Document
Reference


Multimodal interaction with computers is often portrayed as somewhat magical. We’ve all seen advertisements set in the not-too-distant future where people seamlessly interact with their computers using voice, touch screens, and various handheld devices. Those people in the ads always know just what to say and where to click, and the computer always understands. Unfortunately, human-computer interaction today is much less straightforward and more prone to errors. How do we move from today’s sometimes awkward and fragmented reality to the intuitive, cohesive future of multimodal communication with computers? In this article and an upcoming MSDN webcast, we explore the current state of our knowledge about multimodal interactions to help map the course from today’s reality to a multimodal future.
Universal access, any time, anywhere, using
any device. Smart systems that allow
users to communicate their needs naturally, with no constraints on the form of
their input. These are common elements
in media portrayals of human computer interaction in the future. Many of us hold an image in our minds of
Captain Picard issuing orders to the
The view of multimodal interaction coming from marketing departments may be overly optimistic. However, the vision of multimodal coming from engineering and development teams can often be quite limited. In these more concrete visions, the term multimodal often means nothing more than adding speech recognition capabilities to an existing website. There are two major issues with this vision. First, speech-enabling GUI interfaces is only one facet of true multimodal interaction. Second, even this limited vision is sometimes portrayed in an overly simplistic manner. Technical challenges abound for making multimodal interaction work.
· “Adding Speech” Is Not an Effective Strategy. Adding speech to a website or piece of software designed for unimodal GUI interaction simply doesn’t work. Multimodal interaction is a new and different way of interacting with computers. Multimodal interaction has all the complexities of the individual modes of interaction plus the issues of choosing, combining, and sequencing the input from individual modes.

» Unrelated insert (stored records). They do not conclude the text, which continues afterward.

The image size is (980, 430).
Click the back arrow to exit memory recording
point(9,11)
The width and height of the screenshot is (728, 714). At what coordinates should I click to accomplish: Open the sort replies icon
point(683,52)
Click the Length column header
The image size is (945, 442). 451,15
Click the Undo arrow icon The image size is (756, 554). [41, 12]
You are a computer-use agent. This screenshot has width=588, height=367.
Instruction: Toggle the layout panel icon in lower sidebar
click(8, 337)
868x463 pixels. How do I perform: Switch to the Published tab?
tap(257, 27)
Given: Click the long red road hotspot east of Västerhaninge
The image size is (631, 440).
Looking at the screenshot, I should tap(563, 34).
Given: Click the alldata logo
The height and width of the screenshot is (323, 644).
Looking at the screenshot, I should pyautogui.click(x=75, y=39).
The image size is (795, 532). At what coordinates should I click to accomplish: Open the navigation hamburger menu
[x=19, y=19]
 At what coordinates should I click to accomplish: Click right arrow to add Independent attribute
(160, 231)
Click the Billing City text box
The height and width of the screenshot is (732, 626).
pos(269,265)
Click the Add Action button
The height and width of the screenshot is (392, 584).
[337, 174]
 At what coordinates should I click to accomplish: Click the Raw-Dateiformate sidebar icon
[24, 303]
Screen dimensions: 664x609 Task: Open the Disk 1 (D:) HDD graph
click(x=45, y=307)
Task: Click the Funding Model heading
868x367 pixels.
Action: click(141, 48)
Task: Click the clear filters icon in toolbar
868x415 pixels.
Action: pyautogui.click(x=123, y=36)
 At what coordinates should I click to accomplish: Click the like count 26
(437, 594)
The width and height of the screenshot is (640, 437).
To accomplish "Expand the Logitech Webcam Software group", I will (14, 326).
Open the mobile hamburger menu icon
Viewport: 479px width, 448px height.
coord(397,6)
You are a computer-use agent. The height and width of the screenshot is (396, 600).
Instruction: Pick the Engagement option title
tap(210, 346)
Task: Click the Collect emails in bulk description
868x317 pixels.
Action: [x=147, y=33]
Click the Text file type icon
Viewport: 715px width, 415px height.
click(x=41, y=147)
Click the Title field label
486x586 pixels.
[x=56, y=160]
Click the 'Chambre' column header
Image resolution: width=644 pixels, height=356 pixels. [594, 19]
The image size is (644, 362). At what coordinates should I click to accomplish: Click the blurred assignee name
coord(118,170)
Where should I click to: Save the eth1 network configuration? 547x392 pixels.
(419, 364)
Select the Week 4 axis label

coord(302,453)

· Content Of Multimodal Input Is Usually Not Redundant Between Modes. In the example above, speech and gesture are produced simultaneously and reinforce one another. The location term here confirms that the user is indeed intending to refer to a particular location on a map—specifically the location indicated by the pointing gesture. Early multimodal research, however, shows that users generally do not refer to the same things in two different modes. Instead, speech gives one piece of information and gesture provides another. This means we have to be able to process the data in each mode as stand-alone input, rather than depending on one mode to reinforce the other.
Users come into their interactions with automated systems with a set of terminology, metaphors, and organizational structures already in place. That is, users have a mental model of the domain and how to accomplish their goals. Tapping into and conforming to the user’s mental model is a challenge for any automated system (even single-mode systems). The challenge is amplified for systems based on unfamiliar technologies. Most people today have more experience with multimodal interaction from watching Star Trek than from their daily lives. Thus, even if we surmount the technical hurdles, multimodal interaction will be successful only if people are comfortable with the technology and want to use it. This will happen only if we can set users’ expectations appropriately and provide them with a satisfying experience.
Fortunately, we can focus on some good news about multimodal interaction. Tremendous benefits are possible for both users and businesses that move forward cautiously on the new frontier of multimodal interaction.
Multimodal interaction offers an exciting vision for the future of human-computer communication. The technical challenges of making multimodal interaction work are surmountable, especially for systems in limited domains. The issues associated with setting users’ expectations and providing a positive user experience may prove to be more significant challenges. There is much about the basic psychology of interacting across multiple modalities that is not yet known, and may not become evident until the first widely deployed multimodal systems are in use. Current and near-term future work in telematics, smart phones, and speech-enabled PDAs will provide the earliest real-world usage data about how people interact with multimodal systems. Focusing on the users of multimodal systems is the best way to ensure that we successfully reach the Star Trek vision of the future.